1,600 Guests Secretly Filmed in South Korean Motel

Demonstrators protest against sexual assault in Washington, DC on February 6, 2016. (Wikimedia Commons)

Demonstrators protest against sexual assault in Washington, DC on February 6, 2016. (Wikimedia Commons)

On March 21, South Korean police arrested two men for installing illegal hidden cameras in motel rooms and livestreaming sexual videos of over 1,600 guests. Police are investigating two additional suspects.

Four men allegedly hid cameras in 42 rooms in 30 motels across ten cities, placing them in hair dryer holders, wall sockets, and satellite boxes. The footage was streamed 24 hours a day on a subscription-based website, where over 4,000 members paid monthly fees for access. Nearly 100 members paid an additional fee of $44 (50,000 won) for extra features, such as the ability to replay videos. The website ran for about three months, making a total of $6,200 (7 millon won).

This incident is just the latest development in a larger societal reckoning in South Korea over spy cameras and illegal filming, known as molka. Over the past month, the country has reeled from a massive scandal involving prominent celebrities distributing nonconsensually filmed videos of sex with drugged and unconscious women.

For many South Korean women, molka is seen as a “social death penalty,” but it is difficult to avoid. Spy cameras are frequently found in public bathrooms and changing rooms, to the point where Seoul created a group of women inspectors to conduct regular investigations in the city’s 20,000 public bathrooms for hidden cameras. Revenge porn and nonconsensual filming during sex are also common.

Annually, the police receive thousands of reports of illegal filming, and this number is on the rise—in 2012, the police received 2,400 reports, up from 6,400 in 2017. The number of unreported incidents is likely much higher. Despite the ubiquity of molka, official data from 2012 to 2017 shows that only 2.6 percent of men accused of the crime were arrested.
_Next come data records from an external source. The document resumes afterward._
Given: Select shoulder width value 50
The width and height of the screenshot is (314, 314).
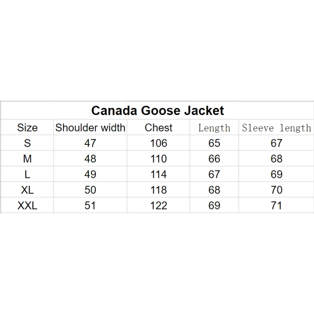Looking at the screenshot, I should (x=90, y=190).
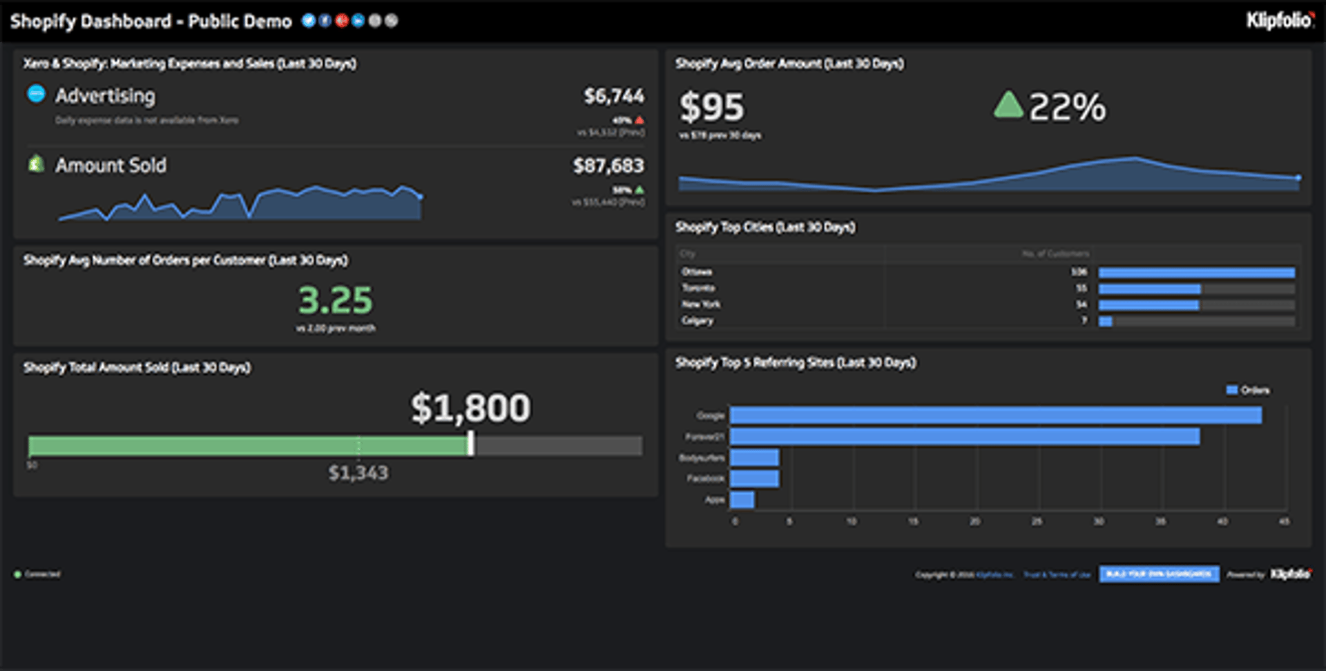This screenshot has width=1326, height=671.
Task: Share dashboard via the Twitter icon
Action: point(308,21)
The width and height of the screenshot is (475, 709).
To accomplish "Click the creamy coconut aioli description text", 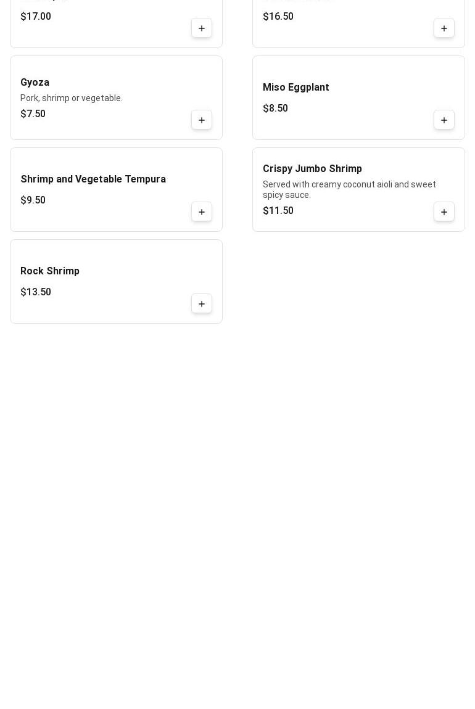I will (349, 189).
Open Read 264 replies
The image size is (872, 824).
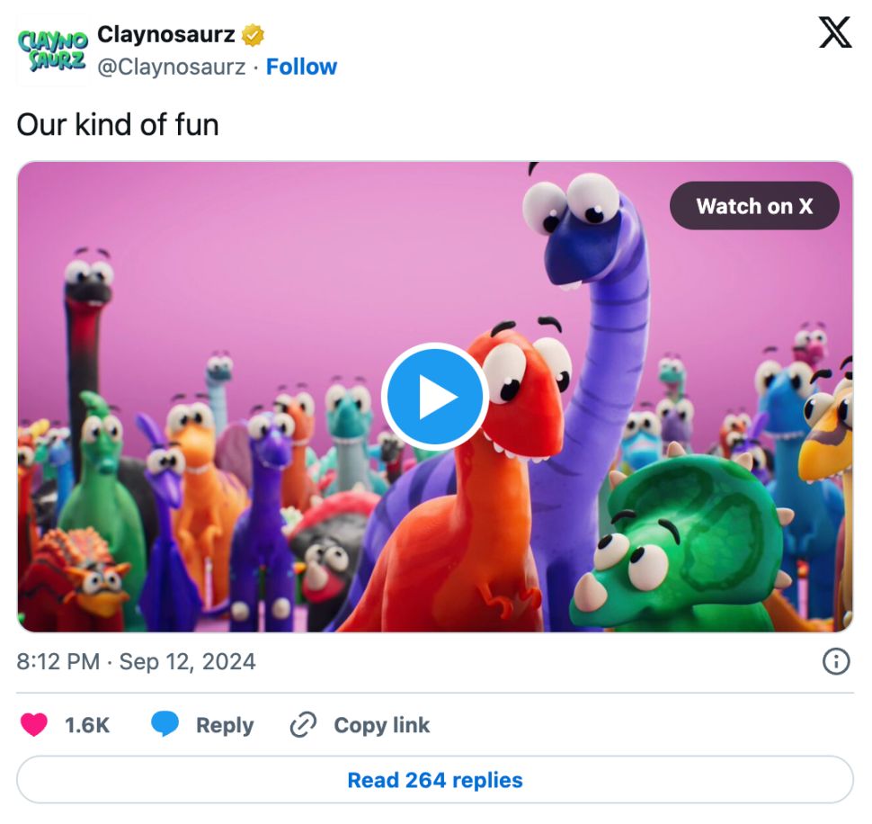[435, 779]
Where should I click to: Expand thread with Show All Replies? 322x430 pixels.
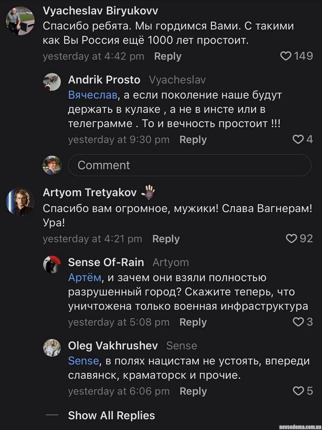pyautogui.click(x=111, y=415)
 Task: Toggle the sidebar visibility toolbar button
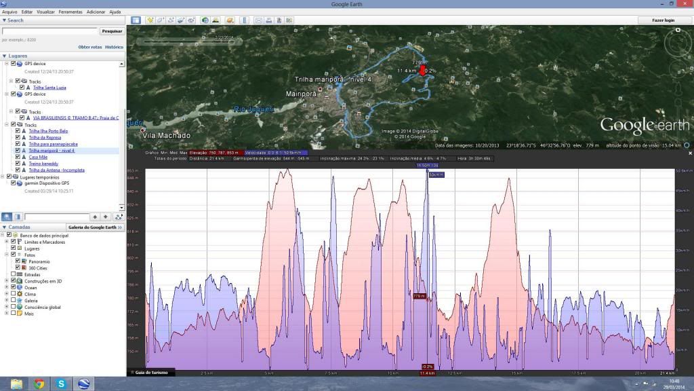136,20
In response, tens of thousands of South Korean women mobilized last year, protesting under the slogan “My Life Is Not Your Porn.” Spy camera laws have since been amended to include longer sentences and harsher fines. Additionally, last April, the South Korean government set up a task force to help women take down recordings and pictures from the Internet; within months the task force received over 15,000 requests to remove videos.

In an anonymous email, a protest organizer explained their purpose: “Korean women are often told that they are simply too sensitive when they question the status quo, and that they are making themselves uncomfortable to be around.” They continue: “We are reclaiming our right to challenge existing conditions that aggravate sexual discrimination. We are raising uncomfortable issues.”